[Dataset items]
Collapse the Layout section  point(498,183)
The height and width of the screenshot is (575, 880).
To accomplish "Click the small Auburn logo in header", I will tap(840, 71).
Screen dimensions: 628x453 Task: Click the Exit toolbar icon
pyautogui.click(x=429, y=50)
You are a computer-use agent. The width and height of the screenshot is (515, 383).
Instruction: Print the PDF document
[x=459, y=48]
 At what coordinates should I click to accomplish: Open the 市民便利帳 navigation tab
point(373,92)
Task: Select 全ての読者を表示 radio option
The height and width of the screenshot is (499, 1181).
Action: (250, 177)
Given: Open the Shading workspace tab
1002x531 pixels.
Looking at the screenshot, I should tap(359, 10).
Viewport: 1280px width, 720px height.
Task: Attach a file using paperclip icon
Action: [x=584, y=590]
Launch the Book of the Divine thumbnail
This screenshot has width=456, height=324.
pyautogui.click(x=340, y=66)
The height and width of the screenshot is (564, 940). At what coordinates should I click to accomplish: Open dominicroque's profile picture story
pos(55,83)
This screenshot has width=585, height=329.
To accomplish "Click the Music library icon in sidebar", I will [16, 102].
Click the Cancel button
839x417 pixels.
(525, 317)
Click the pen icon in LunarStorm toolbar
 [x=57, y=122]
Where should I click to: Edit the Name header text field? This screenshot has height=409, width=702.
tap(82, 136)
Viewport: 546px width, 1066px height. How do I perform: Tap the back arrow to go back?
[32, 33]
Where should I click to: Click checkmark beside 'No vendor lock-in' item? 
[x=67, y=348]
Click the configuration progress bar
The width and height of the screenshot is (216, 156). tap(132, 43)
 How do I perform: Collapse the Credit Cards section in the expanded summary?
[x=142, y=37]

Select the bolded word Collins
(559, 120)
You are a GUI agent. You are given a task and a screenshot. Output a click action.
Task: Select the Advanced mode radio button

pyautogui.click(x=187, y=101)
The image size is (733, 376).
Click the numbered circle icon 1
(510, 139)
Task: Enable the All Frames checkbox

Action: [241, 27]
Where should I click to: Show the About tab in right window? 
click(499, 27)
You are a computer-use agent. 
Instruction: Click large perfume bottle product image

# BRIEF
Which of the lines in the data contain the string "will"? Return each one.

# RESULT OF THE TASK
To accomplish "Click the small Auburn logo in header", I will tap(840, 71).
To accomplish "Click the Music library icon in sidebar", I will [16, 102].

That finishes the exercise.